- Supplied records -
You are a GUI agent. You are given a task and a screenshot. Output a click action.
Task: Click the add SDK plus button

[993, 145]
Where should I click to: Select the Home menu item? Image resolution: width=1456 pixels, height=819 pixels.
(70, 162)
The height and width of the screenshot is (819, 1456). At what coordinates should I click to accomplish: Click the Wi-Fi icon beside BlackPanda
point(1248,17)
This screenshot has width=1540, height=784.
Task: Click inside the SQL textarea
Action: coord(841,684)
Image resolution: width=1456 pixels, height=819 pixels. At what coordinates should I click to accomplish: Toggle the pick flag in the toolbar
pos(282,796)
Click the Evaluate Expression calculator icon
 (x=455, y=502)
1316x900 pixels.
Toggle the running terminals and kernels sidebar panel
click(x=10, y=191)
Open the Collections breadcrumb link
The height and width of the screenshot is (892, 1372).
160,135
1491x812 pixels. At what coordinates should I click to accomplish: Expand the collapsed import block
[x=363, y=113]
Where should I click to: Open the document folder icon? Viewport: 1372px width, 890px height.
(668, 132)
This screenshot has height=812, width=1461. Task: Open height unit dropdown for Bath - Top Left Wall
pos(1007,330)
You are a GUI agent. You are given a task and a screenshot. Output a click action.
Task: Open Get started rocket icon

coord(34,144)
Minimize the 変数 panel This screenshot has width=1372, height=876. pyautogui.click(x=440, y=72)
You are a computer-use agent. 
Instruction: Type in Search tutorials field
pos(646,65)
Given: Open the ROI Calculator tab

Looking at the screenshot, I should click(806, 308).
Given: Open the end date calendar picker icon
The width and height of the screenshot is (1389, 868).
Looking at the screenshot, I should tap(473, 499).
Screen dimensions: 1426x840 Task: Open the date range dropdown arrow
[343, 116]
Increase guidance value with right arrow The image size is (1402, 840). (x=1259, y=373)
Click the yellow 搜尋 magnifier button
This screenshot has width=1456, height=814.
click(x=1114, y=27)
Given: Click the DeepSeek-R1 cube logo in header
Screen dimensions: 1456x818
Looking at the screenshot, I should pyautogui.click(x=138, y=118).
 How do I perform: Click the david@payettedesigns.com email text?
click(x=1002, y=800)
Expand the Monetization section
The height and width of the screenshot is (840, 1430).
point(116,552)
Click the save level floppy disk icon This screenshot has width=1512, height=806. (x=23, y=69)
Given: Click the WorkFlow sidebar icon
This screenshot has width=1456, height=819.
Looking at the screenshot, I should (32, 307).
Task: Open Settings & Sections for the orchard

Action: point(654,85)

- Your assignment -
Send back an exact copy of only the lines from the line with "You are a computer-use agent." up to and including the line with "Given: Open the end date calendar picker icon" in the data above.

- Answer box -
You are a computer-use agent. 
Instruction: Type in Search tutorials field
pos(646,65)
Given: Open the ROI Calculator tab

Looking at the screenshot, I should click(806, 308).
Given: Open the end date calendar picker icon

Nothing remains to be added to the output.